$RIOT filed its September 30, 2025 quarterly report on October 30, 2025. The filing covers the period when Bitcoin miner economics were being tested by the post-halving production environment, and it arrives with a disclosure profile that puts $RIOT squarely in the category of companies requiring close reading rather than a quick scan.
The company's BTC Exposure Score sits at 80, which places Bitcoin at the center of the research case. That score reflects what any honest look at $RIOT's balance sheet and revenue structure confirms: the company's economics move with Bitcoin price, network difficulty, and the cost of producing each coin.
The Treasury Position Has Real Weight
$RIOT disclosed aggregate fair market value of approximately $1.07 billion for its Bitcoin holdings as of March 31, 2026, per the April 29, 2026 10-Q, at $68,224.7 per BTC. That is not a token treasury allocation. A billion-dollar Bitcoin position on a miner's balance sheet creates a second layer of exposure beyond operating income: the company's net asset value moves with Bitcoin price independent of whether the mining operation is running efficiently.
For a miner, that dual exposure cuts both ways. When Bitcoin prices rise, the treasury position amplifies the equity upside beyond what production economics alone would generate. When prices fall, the treasury position adds balance-sheet pressure on top of margin compression from higher cost-per-coin ratios. The September quarter sits in a period where that dynamic was live.
Disclosure Cadence Is the Filing's Loudest Signal
$RIOT's Filing Risk Score is at 100. That ceiling reading reflects the intensity of the company's disclosure cadence, not a judgment about financial health. Miners at $RIOT's scale generate a steady stream of material filings: production updates, capital raises, power purchase agreements, and quarterly reports that each carry operational and financial detail worth tracking. The score captures that density.

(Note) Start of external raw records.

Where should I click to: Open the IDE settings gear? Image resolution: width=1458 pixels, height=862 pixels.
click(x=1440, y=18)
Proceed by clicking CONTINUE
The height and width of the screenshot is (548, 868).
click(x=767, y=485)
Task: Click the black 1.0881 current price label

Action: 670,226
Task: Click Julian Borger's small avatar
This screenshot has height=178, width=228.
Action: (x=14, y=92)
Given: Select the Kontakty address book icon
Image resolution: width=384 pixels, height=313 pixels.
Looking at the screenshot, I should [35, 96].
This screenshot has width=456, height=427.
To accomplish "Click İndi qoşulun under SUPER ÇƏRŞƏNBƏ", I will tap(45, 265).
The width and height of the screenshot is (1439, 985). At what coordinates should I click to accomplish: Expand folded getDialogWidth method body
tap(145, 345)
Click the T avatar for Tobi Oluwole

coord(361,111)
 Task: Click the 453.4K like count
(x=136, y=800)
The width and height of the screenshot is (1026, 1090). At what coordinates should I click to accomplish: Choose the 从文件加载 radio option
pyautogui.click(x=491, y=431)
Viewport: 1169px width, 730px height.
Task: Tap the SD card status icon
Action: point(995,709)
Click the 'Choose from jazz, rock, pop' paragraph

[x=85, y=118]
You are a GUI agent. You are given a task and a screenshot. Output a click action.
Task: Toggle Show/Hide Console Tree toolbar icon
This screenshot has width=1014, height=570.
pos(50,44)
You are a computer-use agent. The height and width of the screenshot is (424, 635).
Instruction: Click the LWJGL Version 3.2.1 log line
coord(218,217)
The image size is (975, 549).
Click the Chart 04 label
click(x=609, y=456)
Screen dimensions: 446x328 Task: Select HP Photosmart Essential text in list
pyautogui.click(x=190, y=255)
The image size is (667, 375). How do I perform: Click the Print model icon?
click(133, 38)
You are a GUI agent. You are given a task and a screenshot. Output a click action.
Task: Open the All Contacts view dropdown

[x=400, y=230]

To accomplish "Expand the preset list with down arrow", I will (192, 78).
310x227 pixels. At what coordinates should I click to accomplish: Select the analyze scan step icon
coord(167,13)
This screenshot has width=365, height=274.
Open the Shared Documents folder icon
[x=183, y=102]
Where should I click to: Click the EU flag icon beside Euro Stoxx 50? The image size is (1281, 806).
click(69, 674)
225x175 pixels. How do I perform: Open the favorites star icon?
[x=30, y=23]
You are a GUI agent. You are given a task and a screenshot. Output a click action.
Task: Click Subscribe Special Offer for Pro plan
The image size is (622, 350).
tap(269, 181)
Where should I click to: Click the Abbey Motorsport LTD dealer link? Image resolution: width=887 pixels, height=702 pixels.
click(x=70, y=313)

The risk-factor comparison between the March 2026 and February 2025 10-K filings shows 8 added risk factors, 8 removed, and 5 materially changed Item 1A candidates. That level of risk-factor turnover in a single annual cycle is meaningful. It signals that $RIOT's management view of the company's risk profile shifted substantially over the year, which in a miner's context typically tracks changes in power strategy, regulatory environment, or capital structure.
Insider Activity Sits at the Routine End
The Insider Activity Signal at 26 is the one dimension of $RIOT's current profile that reads as ordinary. A score in that range reflects low-volume or compensation-driven Form 4 activity without the kind of cluster density or open-market transaction pattern that would demand a separate read. No unusual buying or selling concentration is present in the current tape.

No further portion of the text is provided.